Federal regulators are now scrutinizing whether small companies with relatively healthy employees will pull out of the group health insurance market by self-insuring—meaning the companies take on the risk of paying for employees’ medical care. That could make premiums for traditional health insurance plans, where an insurance company bears the risk, unaffordable for the businesses that remain.
Stop-loss policies are insurance agreements that employers can buy to limit the amount of risk they take on when self-insuring. In a Federal Register notice posted on May 1, three agencies are requesting information about stop-loss insurance. A company might agree, for example, to pay for up to $50,000 of medical claims for any individual employee, and beyond that level, the stop-loss carrier pays.
Regulators from the departments of Labor, Treasury, and Health and Human Services want to know where stop-loss policies are setting that level, known as an “attachment point” and analogous to an individual’s deductible. If it’s low enough, the employer isn’t taking on much risk but does enjoy exemptions from state insurance requirements and taxes that don’t apply to self-insured plans.
What’s prompting the request? Regulators may be examining whether employers with healthier-than-average workforces will use a combination of self-insurance and stop-loss policies to drop out of group health insurance markets. The request notes:
“This practice, if widespread, could worsen the risk pool and increase premiums in the fully insured small group market, including in the Small Business Health Options Program (SHOP) Exchanges that begin in 2014.”

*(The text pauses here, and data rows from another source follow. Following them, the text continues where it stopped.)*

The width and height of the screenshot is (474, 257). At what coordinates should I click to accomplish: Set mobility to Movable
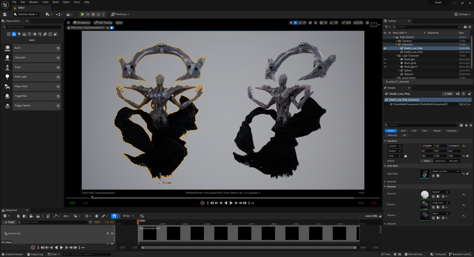tap(454, 161)
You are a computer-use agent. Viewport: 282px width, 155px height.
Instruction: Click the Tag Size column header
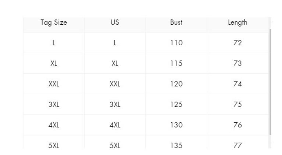pos(54,23)
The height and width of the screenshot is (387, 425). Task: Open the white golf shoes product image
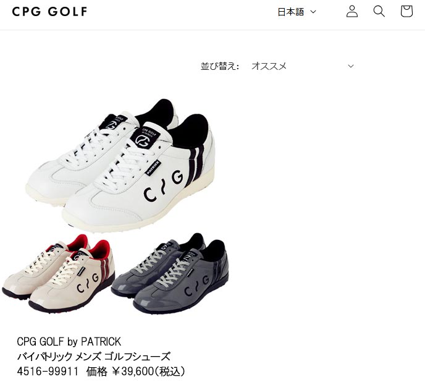120,164
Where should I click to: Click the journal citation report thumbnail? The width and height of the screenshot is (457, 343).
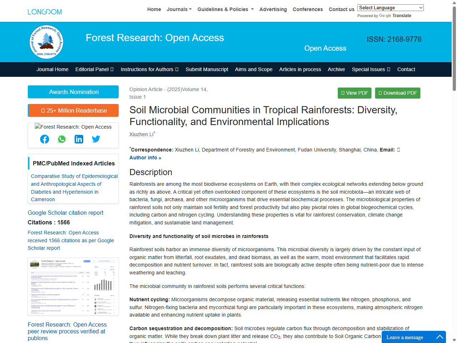73,286
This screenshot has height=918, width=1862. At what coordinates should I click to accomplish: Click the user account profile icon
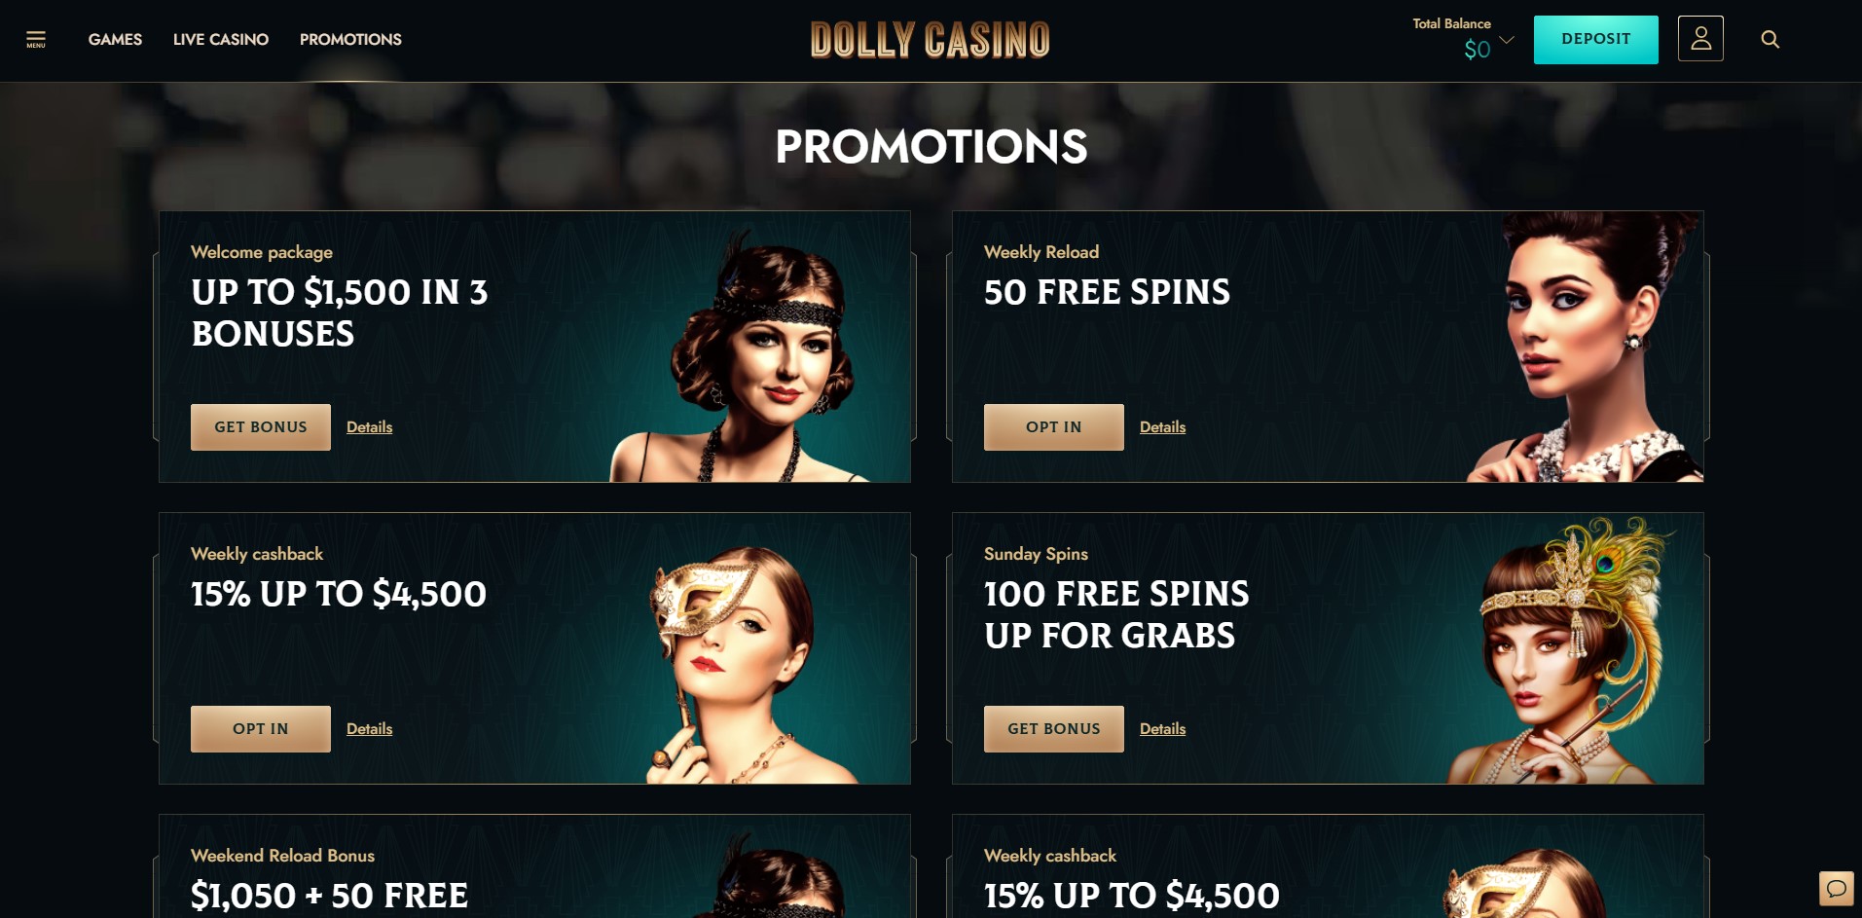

The notice may signal regulation ahead, though it doesn’t necessarily mean the federal government will act. At the state level, the California Senate is considering a bill that would bar the sale of stop-loss policies that pay out below $95,000 of individual medical claims. The legislation, backed by the insurance commissioner, essentially forces self-insured employers to cover at least that amount of risk.
Advocates for self-insuring oppose such limits. “We argue strongly that it’s an incorrect perspective that only healthy groups will leave the exchanges and self-insure,” says Jay Fahrer, government relations director at the Self-Insurance Institute of America, whose members include self-insured companies and stop-loss insurers.
Fahrer says employers don’t know how healthy their workers are because they often don’t have access to claims data from their insurance companies. He also cited a Rand Corp. study that suggested adverse selection through self-insurance is not likely to be a problem.
That report says “it is unlikely that a large number of small businesses will opt to self-insure after [health-care reform] takes full effect, unless comprehensive stop-loss coverage becomes widely available at prices that compete with fully insured products.” The new request for information signals that regulators are at least watching that question.